Seattle FBI chief: We do not check immigration status
The new head of Seattle’s FBI field office offered some perspective this week on the transition to a Donald Trump administration.
In September, Jay Tabb took over as special agent in charge of the Seattle office. His last post was at FBI headquarters in Quantico, outside of Washington, D.C. But that doesn’t mean he’s eager to talk politics or answer questions about Donald Trump’s proposals on the campaign trail.
Tabb: “Yeah, no, you’re right. I’m not likely to answer that question.”
But Tabb did say there’s no indication that operations will shift under the next president.
That doesn’t mean things won’t change, he said. There’s just no indication.
In his first months here, Tabb said he’s worked to strengthen partnerships in his agency’s counter-terrorism efforts. That includes meeting with many immigrant groups, including Muslims and Somalis.
Tabb: "I am having sit down, face-to-face meetings with affected leadership. Those are one-on-one, with the agreement we’ll have routine meetings so that we can air out problems and differences and concerns from them.”
Tabb also talked about the public’s role in counter-terrorism. He noted incidents when threats were posted on social media but not reported soon enough.
“Someone saw those posts on Facebook. Some citizen saw those posts on Facebook and could have told anyone in law enforcement and potentially the outcome would’ve been different.”
Tabb has worked with the FBI 20 years, much of that time focused on counter-terrorism.
During the briefing, Tabb also reiterated the agency's current policy regarding undocumented immigrants.

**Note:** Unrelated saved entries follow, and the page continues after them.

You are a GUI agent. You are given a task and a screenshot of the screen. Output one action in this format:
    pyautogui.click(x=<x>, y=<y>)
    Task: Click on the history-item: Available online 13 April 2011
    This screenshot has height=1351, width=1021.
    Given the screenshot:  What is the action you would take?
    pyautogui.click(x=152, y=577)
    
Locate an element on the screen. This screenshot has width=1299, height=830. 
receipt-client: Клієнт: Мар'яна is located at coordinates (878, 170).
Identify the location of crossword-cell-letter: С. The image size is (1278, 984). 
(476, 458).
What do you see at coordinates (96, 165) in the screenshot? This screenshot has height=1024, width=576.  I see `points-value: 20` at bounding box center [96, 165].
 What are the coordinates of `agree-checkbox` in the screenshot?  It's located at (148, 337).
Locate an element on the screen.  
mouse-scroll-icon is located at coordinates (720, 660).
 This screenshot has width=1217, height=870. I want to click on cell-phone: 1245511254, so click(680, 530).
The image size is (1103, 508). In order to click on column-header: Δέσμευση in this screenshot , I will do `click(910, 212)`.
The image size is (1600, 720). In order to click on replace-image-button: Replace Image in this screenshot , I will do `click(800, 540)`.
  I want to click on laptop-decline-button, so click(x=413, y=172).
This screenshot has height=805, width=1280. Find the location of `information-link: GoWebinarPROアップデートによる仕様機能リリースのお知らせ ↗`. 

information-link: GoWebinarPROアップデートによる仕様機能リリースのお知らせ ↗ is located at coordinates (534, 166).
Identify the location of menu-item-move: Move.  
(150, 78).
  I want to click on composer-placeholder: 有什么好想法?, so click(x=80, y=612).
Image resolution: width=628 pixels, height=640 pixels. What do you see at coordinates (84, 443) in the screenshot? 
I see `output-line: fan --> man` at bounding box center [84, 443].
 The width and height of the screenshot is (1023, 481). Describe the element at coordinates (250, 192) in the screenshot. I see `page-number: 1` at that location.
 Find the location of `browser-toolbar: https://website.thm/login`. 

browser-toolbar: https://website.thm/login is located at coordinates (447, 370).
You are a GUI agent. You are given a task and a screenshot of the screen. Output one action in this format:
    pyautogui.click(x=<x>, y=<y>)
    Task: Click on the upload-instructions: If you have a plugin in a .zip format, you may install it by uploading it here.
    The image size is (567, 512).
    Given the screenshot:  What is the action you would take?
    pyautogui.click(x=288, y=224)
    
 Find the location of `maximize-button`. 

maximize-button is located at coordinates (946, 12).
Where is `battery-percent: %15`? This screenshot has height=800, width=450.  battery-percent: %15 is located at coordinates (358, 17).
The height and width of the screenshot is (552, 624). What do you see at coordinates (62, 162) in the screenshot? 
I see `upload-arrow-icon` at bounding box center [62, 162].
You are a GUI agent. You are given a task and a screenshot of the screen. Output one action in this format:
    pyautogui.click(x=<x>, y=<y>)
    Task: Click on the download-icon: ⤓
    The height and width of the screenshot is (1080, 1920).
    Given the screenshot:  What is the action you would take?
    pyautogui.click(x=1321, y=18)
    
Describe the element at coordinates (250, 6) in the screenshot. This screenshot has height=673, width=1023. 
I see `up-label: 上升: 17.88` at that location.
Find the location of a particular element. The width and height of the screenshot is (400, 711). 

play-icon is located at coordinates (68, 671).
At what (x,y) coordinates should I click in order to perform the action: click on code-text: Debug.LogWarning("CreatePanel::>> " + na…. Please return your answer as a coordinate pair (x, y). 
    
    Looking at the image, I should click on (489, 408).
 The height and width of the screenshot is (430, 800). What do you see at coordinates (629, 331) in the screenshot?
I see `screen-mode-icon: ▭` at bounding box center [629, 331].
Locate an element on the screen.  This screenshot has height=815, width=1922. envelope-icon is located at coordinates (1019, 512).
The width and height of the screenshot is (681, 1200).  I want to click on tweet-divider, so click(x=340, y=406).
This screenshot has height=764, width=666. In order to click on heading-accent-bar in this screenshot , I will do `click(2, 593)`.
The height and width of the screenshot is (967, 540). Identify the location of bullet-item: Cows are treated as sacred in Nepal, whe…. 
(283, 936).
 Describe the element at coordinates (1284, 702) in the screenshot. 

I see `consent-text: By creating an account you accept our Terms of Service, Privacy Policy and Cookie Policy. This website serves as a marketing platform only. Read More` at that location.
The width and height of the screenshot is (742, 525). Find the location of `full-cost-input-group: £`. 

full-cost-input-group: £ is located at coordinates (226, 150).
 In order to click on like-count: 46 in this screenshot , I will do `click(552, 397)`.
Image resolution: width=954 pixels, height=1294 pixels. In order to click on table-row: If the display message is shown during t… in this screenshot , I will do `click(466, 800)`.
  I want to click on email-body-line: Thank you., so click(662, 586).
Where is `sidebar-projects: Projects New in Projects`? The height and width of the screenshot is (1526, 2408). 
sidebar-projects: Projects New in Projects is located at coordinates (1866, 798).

Seattle is considered a sanctuary city, where police are directed to not ask about someone's immigration status.
Tabb said his agency takes a similar approach.
Tabb: “We don’t query other than to run normal checks for wants and warrants. That doesn’t include immigration. It only includes state or federal crimes, if the individual has an active warrant out for their arrest.”
Tabb said it’s premature to speculate how this policy might shift with the new administration.